50歳ごろから現れる“膨れるホクロ”は、じつはがんかもしれない。そう言われると心配になるが、「そこまで神経質にならなくていい」という。皮膚腫瘍外科指導専門医で「あきおか形成外科」(大阪府高槻市)の秋岡二郎院長がこう続ける。

「黒いホクロと見分けるのが難しい『基底細胞がん』は、悪性度が非常に低いのです。
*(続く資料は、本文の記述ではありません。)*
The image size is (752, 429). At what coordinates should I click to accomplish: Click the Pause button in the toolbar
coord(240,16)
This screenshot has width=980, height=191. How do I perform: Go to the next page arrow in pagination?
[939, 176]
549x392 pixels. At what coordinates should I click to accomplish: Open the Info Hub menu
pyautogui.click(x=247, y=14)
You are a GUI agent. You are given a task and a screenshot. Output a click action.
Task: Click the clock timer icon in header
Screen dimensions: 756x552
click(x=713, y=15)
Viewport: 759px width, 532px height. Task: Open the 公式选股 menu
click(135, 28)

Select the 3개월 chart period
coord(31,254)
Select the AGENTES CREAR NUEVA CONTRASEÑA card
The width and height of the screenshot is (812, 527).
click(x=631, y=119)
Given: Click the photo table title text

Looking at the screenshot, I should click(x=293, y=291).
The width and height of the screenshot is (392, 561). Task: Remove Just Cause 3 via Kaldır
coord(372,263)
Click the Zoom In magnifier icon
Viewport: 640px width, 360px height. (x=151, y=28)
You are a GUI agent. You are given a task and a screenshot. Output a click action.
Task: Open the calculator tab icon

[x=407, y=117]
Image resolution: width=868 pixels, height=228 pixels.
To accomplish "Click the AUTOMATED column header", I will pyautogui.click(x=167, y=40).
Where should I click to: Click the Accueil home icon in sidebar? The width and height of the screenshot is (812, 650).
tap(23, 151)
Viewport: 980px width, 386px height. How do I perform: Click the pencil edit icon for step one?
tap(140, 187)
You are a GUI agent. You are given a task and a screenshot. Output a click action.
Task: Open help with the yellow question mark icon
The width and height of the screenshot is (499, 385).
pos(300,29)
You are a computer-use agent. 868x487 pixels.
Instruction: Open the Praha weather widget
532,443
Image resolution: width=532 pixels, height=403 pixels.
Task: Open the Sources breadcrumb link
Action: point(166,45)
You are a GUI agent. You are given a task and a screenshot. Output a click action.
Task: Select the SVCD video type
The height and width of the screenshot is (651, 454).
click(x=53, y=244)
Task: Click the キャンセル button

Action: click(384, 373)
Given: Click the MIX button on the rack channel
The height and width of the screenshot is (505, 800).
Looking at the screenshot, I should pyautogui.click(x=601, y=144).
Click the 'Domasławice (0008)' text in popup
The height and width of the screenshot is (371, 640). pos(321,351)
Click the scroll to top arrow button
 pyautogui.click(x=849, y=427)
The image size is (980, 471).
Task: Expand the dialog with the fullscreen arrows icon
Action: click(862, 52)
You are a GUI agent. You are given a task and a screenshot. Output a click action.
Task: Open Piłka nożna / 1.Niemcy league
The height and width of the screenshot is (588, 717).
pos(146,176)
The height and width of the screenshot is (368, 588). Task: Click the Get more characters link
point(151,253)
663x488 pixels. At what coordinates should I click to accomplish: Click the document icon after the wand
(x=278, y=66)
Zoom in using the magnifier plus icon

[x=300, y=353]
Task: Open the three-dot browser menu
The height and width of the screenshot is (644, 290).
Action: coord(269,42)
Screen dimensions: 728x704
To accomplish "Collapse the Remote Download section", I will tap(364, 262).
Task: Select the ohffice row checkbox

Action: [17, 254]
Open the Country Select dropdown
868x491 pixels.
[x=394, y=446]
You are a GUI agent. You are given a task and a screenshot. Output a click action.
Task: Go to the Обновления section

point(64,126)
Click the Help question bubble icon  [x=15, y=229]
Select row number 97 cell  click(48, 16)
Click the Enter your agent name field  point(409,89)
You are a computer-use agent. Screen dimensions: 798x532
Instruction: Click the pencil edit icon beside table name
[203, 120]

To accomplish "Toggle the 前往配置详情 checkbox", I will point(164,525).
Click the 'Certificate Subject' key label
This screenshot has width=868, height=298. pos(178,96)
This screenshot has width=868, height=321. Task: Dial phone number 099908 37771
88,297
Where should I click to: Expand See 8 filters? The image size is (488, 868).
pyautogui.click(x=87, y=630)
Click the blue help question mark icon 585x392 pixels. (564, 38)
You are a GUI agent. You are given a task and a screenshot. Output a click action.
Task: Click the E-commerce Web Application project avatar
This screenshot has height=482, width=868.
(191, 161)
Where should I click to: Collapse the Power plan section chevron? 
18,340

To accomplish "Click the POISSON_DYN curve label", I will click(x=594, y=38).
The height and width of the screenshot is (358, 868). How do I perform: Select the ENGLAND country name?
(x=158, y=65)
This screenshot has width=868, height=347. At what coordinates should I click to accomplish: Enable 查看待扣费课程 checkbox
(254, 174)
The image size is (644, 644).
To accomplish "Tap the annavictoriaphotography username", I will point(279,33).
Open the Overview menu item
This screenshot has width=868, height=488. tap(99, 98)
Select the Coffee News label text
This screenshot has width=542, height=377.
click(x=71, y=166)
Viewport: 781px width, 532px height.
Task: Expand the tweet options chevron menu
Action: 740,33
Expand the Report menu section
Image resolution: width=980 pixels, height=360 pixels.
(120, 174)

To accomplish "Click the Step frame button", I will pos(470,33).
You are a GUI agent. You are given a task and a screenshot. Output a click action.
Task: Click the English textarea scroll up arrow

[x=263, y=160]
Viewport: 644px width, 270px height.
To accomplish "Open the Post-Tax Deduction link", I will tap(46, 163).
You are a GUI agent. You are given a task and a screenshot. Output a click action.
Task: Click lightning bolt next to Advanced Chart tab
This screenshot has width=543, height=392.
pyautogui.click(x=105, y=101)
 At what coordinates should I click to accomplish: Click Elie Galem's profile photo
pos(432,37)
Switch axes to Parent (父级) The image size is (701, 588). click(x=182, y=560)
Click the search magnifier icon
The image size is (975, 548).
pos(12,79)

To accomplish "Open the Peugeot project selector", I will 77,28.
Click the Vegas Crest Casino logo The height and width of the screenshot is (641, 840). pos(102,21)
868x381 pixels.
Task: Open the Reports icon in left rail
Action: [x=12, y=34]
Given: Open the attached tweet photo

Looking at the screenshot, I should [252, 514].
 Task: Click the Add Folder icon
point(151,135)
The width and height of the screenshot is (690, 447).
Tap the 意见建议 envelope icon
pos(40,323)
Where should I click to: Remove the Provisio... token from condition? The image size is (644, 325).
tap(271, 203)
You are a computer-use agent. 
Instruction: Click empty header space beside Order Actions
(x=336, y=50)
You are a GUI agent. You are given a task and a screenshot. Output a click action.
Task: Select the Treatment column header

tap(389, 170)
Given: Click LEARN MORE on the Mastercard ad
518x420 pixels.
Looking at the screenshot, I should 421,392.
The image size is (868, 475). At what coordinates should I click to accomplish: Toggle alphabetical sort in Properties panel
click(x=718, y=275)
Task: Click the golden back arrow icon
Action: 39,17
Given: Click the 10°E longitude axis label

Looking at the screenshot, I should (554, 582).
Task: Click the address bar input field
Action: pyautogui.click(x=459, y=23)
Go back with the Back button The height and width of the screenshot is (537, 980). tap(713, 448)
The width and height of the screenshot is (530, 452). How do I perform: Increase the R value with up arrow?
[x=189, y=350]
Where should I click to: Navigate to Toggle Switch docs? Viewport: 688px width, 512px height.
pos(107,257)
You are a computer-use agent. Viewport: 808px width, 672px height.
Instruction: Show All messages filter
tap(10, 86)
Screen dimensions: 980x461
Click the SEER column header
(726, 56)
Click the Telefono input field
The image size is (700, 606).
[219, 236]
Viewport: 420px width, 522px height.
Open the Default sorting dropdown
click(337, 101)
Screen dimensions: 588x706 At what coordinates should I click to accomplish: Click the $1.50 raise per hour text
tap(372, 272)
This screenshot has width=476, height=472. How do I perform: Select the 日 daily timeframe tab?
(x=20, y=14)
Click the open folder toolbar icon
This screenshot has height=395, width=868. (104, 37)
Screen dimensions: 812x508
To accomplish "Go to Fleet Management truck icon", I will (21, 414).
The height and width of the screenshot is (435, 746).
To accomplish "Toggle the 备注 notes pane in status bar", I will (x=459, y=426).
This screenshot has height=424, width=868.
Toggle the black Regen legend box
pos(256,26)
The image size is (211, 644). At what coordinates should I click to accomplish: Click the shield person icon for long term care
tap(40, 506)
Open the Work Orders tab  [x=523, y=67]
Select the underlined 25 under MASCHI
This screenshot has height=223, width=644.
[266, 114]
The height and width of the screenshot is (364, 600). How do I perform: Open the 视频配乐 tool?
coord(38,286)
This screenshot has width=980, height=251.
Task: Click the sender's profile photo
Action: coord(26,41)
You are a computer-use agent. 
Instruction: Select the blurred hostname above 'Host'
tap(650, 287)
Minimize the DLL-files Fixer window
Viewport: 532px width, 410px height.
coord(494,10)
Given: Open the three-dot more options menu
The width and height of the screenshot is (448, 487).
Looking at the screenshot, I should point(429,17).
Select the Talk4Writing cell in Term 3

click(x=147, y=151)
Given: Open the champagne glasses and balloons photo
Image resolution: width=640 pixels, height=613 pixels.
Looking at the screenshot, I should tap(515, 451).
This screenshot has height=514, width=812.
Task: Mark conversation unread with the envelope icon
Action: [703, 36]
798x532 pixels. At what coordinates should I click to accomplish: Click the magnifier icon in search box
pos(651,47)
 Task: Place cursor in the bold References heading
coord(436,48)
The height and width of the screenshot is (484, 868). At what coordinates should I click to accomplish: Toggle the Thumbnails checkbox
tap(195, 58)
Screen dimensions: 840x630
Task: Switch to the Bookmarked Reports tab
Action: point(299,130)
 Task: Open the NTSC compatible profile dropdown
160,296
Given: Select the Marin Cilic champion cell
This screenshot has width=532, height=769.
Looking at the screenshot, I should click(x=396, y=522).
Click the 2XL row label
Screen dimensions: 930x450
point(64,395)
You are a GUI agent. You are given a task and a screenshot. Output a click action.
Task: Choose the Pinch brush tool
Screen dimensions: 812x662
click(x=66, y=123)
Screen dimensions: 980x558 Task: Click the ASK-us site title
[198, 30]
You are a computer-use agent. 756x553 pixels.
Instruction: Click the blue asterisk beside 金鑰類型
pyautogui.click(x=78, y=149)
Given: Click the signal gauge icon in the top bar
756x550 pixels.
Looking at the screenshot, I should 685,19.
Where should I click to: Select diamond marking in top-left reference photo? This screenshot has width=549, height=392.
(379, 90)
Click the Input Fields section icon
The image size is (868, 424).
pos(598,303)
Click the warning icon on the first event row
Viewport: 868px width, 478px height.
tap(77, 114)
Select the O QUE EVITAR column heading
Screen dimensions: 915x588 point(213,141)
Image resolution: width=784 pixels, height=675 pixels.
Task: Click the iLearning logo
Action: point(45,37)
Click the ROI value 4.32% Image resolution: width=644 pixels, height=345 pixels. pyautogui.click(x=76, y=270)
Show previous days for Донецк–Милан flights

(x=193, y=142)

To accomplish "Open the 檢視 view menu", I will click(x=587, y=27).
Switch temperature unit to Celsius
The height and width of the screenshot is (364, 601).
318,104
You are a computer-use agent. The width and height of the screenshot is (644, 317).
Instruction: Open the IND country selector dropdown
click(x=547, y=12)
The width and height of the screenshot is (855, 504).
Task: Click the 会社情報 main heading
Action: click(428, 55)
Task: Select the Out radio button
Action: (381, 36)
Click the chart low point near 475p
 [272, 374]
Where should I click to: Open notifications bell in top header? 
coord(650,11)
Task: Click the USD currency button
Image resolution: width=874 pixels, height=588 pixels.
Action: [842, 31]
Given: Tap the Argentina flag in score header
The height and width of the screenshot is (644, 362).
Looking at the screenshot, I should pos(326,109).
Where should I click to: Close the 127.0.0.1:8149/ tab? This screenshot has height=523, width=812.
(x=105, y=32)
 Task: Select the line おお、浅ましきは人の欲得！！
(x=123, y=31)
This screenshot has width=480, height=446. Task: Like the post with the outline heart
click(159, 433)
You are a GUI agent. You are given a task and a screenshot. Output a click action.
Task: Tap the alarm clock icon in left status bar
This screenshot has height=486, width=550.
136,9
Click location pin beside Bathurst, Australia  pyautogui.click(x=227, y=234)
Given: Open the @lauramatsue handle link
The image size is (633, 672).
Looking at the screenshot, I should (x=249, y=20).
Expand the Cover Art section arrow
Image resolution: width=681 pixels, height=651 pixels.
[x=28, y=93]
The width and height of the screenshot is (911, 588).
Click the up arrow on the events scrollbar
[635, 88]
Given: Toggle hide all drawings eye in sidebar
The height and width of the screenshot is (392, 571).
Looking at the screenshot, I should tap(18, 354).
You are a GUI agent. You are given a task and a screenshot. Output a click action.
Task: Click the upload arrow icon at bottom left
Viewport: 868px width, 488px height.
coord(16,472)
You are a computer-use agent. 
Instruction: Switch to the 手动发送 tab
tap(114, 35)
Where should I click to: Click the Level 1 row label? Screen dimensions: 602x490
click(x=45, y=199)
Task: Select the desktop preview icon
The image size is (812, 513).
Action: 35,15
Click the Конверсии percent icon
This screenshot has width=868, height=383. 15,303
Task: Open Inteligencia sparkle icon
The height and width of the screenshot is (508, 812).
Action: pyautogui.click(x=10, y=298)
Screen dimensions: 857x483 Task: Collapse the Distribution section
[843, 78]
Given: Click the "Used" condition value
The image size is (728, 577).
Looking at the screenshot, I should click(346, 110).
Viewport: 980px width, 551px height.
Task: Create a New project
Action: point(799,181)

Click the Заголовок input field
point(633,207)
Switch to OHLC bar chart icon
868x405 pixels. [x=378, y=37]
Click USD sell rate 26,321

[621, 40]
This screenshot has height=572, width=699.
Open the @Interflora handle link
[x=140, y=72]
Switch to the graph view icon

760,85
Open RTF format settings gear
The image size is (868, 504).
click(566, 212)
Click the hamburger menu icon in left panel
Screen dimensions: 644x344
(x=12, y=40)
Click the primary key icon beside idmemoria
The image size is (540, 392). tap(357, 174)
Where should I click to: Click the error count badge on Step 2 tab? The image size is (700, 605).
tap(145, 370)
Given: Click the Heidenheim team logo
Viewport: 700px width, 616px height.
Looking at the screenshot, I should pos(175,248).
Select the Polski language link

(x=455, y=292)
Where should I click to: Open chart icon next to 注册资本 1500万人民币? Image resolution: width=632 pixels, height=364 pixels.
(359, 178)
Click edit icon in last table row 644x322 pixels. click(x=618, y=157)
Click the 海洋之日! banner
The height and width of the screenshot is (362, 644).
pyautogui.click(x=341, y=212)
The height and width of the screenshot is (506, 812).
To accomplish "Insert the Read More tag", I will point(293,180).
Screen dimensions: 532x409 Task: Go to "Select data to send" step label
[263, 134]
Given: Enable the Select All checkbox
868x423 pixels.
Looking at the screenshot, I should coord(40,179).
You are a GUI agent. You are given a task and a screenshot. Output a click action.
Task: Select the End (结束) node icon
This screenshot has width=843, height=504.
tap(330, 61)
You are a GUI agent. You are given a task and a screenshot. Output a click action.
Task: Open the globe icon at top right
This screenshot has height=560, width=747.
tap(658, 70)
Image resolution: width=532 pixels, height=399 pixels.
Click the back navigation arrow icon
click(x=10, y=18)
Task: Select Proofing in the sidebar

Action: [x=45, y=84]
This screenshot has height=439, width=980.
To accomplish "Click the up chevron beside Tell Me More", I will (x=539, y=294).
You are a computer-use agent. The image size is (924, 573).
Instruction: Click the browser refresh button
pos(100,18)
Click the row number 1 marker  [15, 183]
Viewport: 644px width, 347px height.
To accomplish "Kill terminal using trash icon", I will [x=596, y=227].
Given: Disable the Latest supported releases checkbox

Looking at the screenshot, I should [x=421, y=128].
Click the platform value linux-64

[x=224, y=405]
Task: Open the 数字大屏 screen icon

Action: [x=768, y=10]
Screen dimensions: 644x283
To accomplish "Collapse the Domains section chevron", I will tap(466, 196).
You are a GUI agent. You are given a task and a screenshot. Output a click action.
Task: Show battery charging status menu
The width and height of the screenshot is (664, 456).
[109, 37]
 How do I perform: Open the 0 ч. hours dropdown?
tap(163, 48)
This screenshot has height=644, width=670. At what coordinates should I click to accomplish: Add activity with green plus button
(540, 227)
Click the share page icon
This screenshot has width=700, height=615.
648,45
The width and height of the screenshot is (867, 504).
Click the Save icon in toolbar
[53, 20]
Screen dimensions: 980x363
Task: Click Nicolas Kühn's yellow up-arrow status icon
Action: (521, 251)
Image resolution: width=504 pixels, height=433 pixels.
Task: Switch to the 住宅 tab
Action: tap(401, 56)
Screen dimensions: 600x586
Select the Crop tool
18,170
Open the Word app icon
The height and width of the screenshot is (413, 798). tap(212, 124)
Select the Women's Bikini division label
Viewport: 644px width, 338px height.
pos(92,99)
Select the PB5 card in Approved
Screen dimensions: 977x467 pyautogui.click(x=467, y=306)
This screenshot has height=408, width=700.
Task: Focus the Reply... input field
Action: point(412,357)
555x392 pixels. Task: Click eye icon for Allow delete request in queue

死に至るというケースはほぼないので、慌てる必要はありません。そうはいっても、がん細胞が大きくなってしまうと転移する場合もありますから、小さいうちに取っておいた方がいいと考えます」

 膨れるホクロと基底細胞がんの見分けがつきにくいのは、ほぼ同じ場所にできるからだという。どちらも鼻や眉毛の近く、そして目のキワあたりに現れやすい。見た目の特徴としては、基底細胞がんが無機質で黒々としているのに対し、ホクロは茶色が少し混じっていたり、ちょっと色が薄かったりする。また、基底細胞がんはややギザギザでいびつな形をしているが、ホクロは真ん丸に近い。つまり、見るからに“禍々しい”ようであれば基底細胞がんの可能性があり、なんとなく“おとなしそう”に見えるならホクロと考えられる。

 とはいえ、われわれ一般人にその判断は難しい。

「以前、こんな患者さんがいました。鼻の下のホクロを取りたいということで、当院に来る前に、手術を行っていないクリニックで焼いて取ったのですが、またホクロが出てきた。もう一度繰り返したけれど、やっぱり治らない。そこで当院を紹介され、診てみたら基底細胞がんでした。そういうケースもまれにあるのです。見分けるためには、形成外科を受診するか、専門医のいる皮膚科にかかって診てもらった方がいいでしょう」(秋岡院長)

 年をとってから大きいホクロができたら、自己判断せずに早めに受診したい。 (おわり)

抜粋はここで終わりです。